五、訴訟費用中、原告について生じた分はこれを七分し、その二宛を被告平尾マツエ、被告平尾佳志、および被告平尾恵津子の各負担とし、その一を被告吉井和子の負担とし、各被告について生じた分は、当該被告の負担とする。

六、この判決は、原告において、金二〇万円の担保を供するときは、被告平尾マツエに対し、各金一五万円の担保を供するときは、被告平尾佳志或は被告平尾恵津子に対し金八万円の担保を供するときは、被告吉井和子に対し、それぞれ仮執行ができる。

事実

原告訴訟代理人は、被告平尾マツエは、原告に対し金六二五、五八七円およびこれに対する昭和四一年七月二二日より右支払いずみまで年六分の割合による金員の支払をせよ。被告平尾佳志および被告平尾恵津子は各自原告に対し金五〇〇、四六九円およびこれに対する昭和四一年七月二二日より各支払いずみまで年六分の割合による金員の支払いをせよ。被告吉井和子は原告に対し金二五〇、二三五円およびこれに対する昭和四一年八月七日より右支払いずみまで年六分の割合による金員の支払をせよ。訴訟費用は被告らの連帯負担とする。」旨の判決並びに仮執行の宣言を求め、

一、請求の原因として

(1)原告と訴外有限会社平尾工務店(本店京都市上京区新町通一条上る一条殿町五〇一番地の一)とは、昭和四〇年六月末日原告を注文者右訴外会社を請負人として葵会北病院新築工事について次の請負契約を締結した。

(1)工事場所 京都市北区紫野上築山町

(2)工事代金 金二、〇〇〇万円

(3)工期 第一期 昭和四〇年一二月二五日まで

第二期 昭和四一年五月三〇日まで

(4)代金支払方法 毎月二〇日締切り、出来高の八〇%を翌月五日に支払う。

(2)右訴外会社は昭和四〇年七月初めから右工事に着手し、原告に対し、前渡金三〇〇万円の支給を要求した。

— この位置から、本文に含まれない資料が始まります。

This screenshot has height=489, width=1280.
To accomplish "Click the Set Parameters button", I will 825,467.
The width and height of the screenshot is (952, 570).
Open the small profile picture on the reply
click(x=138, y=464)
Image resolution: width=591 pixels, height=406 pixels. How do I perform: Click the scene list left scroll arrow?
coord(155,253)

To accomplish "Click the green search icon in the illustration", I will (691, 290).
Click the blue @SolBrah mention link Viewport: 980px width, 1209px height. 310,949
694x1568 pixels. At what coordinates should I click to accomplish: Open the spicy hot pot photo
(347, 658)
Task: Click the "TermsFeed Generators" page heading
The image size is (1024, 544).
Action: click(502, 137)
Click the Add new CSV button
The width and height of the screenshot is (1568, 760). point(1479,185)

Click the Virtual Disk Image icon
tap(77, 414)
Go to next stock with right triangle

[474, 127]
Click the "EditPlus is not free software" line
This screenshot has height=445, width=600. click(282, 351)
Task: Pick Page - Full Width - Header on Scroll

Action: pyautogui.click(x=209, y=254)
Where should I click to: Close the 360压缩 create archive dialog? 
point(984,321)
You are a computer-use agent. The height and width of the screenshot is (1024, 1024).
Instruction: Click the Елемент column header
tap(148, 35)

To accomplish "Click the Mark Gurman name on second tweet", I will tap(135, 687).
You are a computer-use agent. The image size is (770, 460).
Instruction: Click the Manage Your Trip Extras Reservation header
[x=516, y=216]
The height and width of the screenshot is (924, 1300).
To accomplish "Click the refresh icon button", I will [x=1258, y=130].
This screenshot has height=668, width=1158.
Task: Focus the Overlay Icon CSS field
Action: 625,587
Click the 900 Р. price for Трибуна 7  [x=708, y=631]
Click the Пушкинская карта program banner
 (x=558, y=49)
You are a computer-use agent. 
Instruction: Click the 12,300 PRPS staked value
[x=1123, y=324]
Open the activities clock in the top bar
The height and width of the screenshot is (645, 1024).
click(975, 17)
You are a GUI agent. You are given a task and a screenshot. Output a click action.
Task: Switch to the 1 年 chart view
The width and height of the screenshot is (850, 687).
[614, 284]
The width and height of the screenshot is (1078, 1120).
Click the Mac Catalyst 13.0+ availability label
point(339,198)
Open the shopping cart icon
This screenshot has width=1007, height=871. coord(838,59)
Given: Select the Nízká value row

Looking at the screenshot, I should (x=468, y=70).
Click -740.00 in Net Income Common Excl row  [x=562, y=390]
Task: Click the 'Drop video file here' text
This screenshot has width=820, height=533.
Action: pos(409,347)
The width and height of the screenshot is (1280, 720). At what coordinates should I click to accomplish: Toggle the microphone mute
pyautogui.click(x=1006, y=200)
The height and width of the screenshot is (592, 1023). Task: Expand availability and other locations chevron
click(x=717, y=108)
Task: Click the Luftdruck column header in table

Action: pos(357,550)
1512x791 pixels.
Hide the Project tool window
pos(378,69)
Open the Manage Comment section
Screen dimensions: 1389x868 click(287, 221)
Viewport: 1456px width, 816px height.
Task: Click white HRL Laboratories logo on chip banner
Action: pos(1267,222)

右請負契約において前渡金は支給しない約定であつたが、原告は同年同月二二日金二〇〇万円、同年同月二四日金一〇〇万円計金三〇〇万円を右工事の前渡金として右訴外会社に支払つた。

(3)しかるに、右訴外会社は、昭和四〇年八月二八日倒産し、右工事を中途で放置した。

(4)原告と右訴外会社とは昭和四〇年九月一〇日右請負契約を合意解約し、右当日における右工事の出来高は金一、一二三、二四〇円であつた。原告は前記のとおり、右訴外会社に対し前渡金三〇〇万円を支給していたので、差引金一、八七六、七六〇円を過払したことになる。

(5)右訴外会社は、前記のとおり倒産したので、原告は、同訴外会社より右過払金を回収することができず、右金員相当の損害を豪つた。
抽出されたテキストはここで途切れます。